2 May 2018
During a routine inspection
The service is a domiciliary care agency. It provides personal care to people living in their own homes in the Wigan and surrounding area. It provides a service to children, younger and older adults who may have a physical or learning disability and people living with dementia.
CQC only inspects the service being received by people provided with 'personal care'; help with tasks related to personal hygiene and eating. Where they do we also take into account any wider social care provided. At the time of this inspection, seven people were receiving homecare support from A1 Nursing & Homecare Agency Limited.
A1 Nursing & Homecare Agency Limited in addition to providing homecare also provides nursing and support cover to care homes and other agencies. This was not looked at as part of this inspection.
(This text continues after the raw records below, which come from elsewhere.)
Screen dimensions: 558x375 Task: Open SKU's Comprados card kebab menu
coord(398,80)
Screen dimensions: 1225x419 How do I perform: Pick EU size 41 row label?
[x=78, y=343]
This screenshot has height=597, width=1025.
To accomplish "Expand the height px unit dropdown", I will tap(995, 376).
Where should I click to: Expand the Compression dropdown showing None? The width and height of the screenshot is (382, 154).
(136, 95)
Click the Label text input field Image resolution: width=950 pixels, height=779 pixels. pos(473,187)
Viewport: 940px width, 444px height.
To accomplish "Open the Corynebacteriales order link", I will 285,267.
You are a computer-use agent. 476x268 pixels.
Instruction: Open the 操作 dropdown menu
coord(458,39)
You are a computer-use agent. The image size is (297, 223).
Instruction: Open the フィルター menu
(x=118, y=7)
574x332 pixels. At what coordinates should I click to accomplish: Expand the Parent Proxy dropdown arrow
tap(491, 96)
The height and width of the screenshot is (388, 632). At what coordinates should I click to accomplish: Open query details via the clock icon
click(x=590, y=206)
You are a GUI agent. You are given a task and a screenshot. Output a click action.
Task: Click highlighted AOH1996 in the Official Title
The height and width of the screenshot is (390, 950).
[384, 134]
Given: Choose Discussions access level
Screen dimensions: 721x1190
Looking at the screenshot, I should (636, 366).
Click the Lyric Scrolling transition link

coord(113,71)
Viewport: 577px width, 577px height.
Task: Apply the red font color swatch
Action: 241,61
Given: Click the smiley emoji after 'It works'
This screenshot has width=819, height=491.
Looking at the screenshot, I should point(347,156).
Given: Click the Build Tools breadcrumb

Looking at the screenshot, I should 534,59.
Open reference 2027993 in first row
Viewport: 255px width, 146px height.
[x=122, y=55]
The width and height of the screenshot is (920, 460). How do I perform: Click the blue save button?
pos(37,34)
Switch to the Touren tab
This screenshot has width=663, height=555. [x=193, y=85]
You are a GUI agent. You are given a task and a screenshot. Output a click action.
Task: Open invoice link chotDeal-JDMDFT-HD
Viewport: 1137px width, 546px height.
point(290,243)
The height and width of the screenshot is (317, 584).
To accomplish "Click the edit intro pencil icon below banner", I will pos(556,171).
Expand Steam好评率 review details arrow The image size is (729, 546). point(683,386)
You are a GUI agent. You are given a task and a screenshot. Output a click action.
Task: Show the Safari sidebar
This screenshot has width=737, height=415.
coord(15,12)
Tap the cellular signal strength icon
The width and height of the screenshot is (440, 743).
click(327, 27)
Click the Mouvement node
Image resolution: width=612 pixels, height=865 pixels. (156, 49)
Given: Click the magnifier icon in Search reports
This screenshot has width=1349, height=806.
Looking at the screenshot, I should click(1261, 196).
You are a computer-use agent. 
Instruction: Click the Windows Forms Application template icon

At our last inspection we rated the service good. At this inspection we found the evidence continued to support the rating of good and there was no evidence or information from our inspection and on-going monitoring that demonstrated serious risks or concerns. This inspection report is written in a shorter format because our overall rating of the service has not changed since our last inspection.
The service had a registered manager in post. A registered manager is a person who has registered with the Care Quality Commission to manage the service. Like registered providers, they are 'registered persons'. Registered persons have legal responsibility for meeting the requirements in the Health and Social Care Act 2008 and associated Regulations about how the service is run.
The registered manager was available throughout the inspection but it was the deputy manager who facilitated the inspection and they told us they would be applying to become the registered manager as they oversaw the homecare packages currently.
At this inspection we found comprehensive risk assessments were in place and support plans devised to mitigate the risks. We saw that people or their relative had been involved in planning the care provided.
The provider had appropriate systems and procedures in place which sought to protect people who used the service from abuse. Staff demonstrated a good understanding of local safeguarding procedures and how to raise a concern.
The recruitment procedures ensured appropriate pre-employment checks were carried out to ensure only suitable staff worked at the service.
Medicines were managed safely and there was no omissions in signatures on the medicine administration records (MAR) which showed medicines had been given as prescribed.
Staff received an induction, appropriate training and additional specialist training to meet the needs of the person they supported.
People's consent was gained before any care was provided and the requirements of the Mental Capacity Act 2005 were met.
People told us staff were caring and friendly and respected their privacy and dignity.
The provider had a complaints procedure in place to ensure that people and their families were able to provide feedback about their care and to help the service make improvements where required.
The provider sent a newsletter to people to maintain communication and provide updates regarding the service.
The deputy manager sought the views of people who used the service and their relatives by undertaking reviews. Following the inspection, questionnaires were being sent to ascertain people’s feedback regarding the quality of the service they received.
Staff spot checks and competency checks were undertaken regularly to help ensure consistent quality of care delivery.